Ослепленная любовью, я готова была умереть ради него, но, сама не знаю почему, до жути страшилась того момента, который был предметом самых жгучих моих желаний; сердце мое замирало от страха – и в то же самое время бешено билось от буйных вожделений. Такая борьба страстей, эта стычка между целомудрием и любовным томлением вновь исторгли из меня поток слез, он же принял их, как то и прежде делал, всего лишь за остатки беспокойств и озабоченности, связанных с внезапностью перемены моего положения, с тем, что я полностью отдала себя под его опеку. Думая так, он делал и говорил все соответствующим образом, чтобы лучше всего вселить в меня уверенность и спокойствие.
После завтрака Чарльз (драгоценное знакомое имя, которым я отныне осмелюсь называть моего Адониса) с многозначительной улыбкой взял меня за руку и сказал: «Пойдем, моя дорогая, я покажу тебе комнату, откуда открывается великолепный вид на парки». И, не дожидаясь ответа (чем доставил мне большое облегчение), он повлек меня в покои, полные воздуха и света, где вопрос любования какими-то там видами отпадал сам собой, – если не считать вида на постель, которая и создавала требуемую обстановку.
Чарльз, едва задвинув задвижку на двери, подлетел, подхватил меня на руки, прижался губами к моим губам и понес меня, трепещущую, задыхающуюся, обмирающую, полную мелких страхов и нежных желаний, к кровати, где нетерпение помешало ему раздеть меня, он лишь застежки на платье распустил, корсет расшнуровал и шейный платок развязал.
Грудь моя обнажилась, вздымаясь, она позволила ему и видеть, и чувствовать тугую упругость двух возвышений, какие можно представить у девушки, не достигшей шестнадцати лет, только-только из деревни и никем еще не тронутой, даже их великолепие, белизна, форма, приятное сопротивление ласкам не могли надолго привлечь его беспокойные руки: вскоре нижние юбки и рубашка моя были подняты, и пущенные на волю руки устремились к более притягательному центру, открытому для их ласкающего вторжения. Страхи мои, однако, давали себя знать: чисто машинально я сдвинула ноги, но при первом прикосновении руки его, пробиравшейся меж ними, ноги раздвинулись сами собой и открыли путь к главной цели.

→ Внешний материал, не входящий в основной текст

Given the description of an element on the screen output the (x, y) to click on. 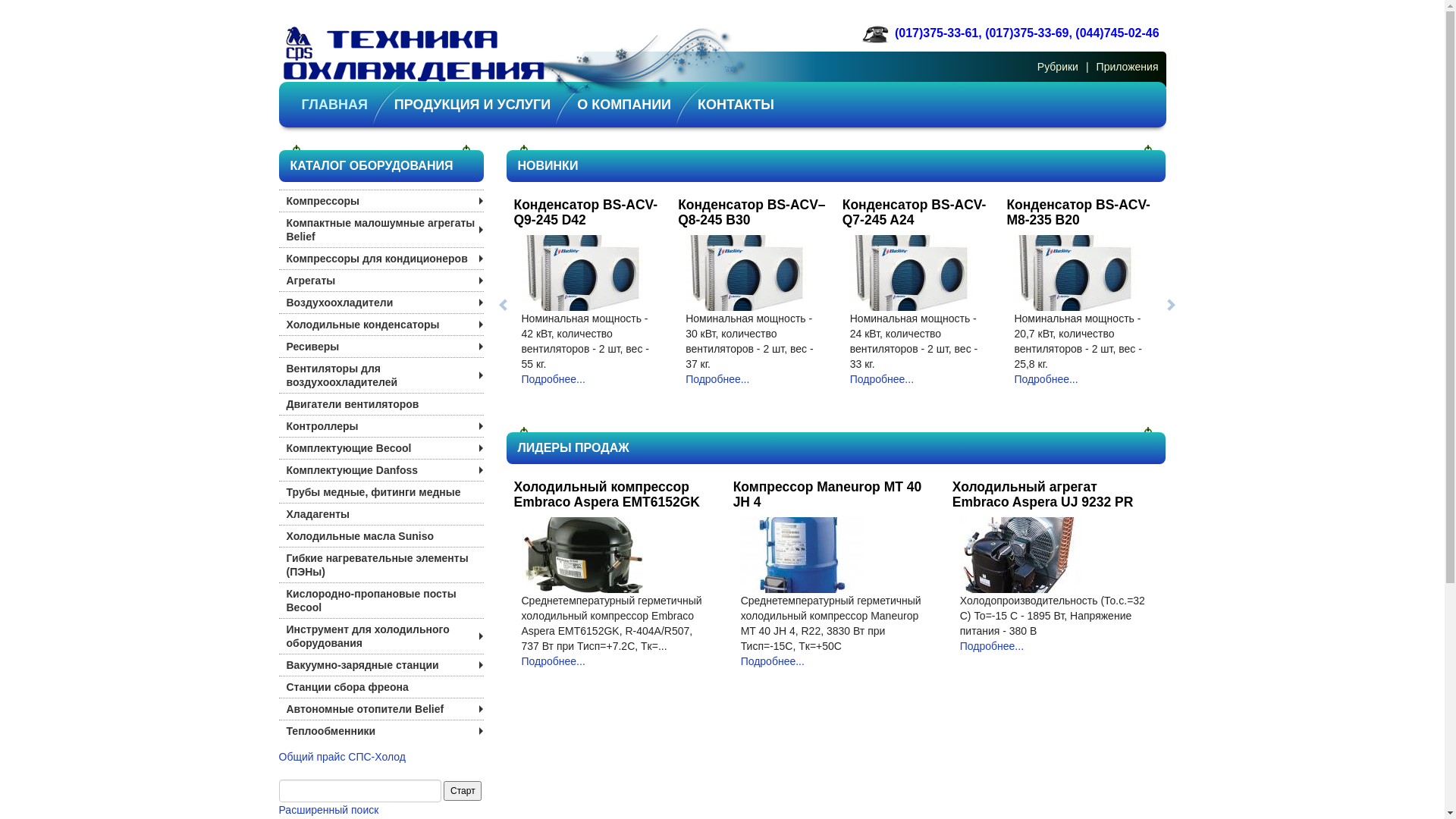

Все это время, почти вся открытая для взора его и рук, я лежала тихо и не оказывала никакого сопротивления, что убеждало его во мнении, которое еще раньше сложилось, будто мне эти занятия не в диковинку, ведь взята я была из обычного публичного дома и сама заранее ни словечка не обронила о своей девственности. Да если бы я и сказала такое, то он скорее всего решил бы, что я его за глупца принимаю, который способен проглотить подобную небылицу, чем поверил бы в то, что я до сей поры обладаю драгоценным сокровищем, потаенной жилкой, какую так истово разыскивают мужчины, а найдя, никогда не разрабатывают, но – рушат и уничтожают.
Разгоряченный, он был уже не в силах терпеть любые задержки, потому быстро расстегнулся и извлек инструмент, эту машину любовных атак и, нимало не беспокоясь, направил ее туда, где, как он полагал, была уже пробита брешь… И вот! вот! впервые ощутила я, как нечто твердое и жесткое, словно рог, кость или хрящ, вторглось в нежные, но неподатливые мои органы. Сами вообразите его удивление, когда после нескольких, вовсе не слабых, движений, вызвавших во мне ужаснейшую боль, он совсем-совсем не продвинулся.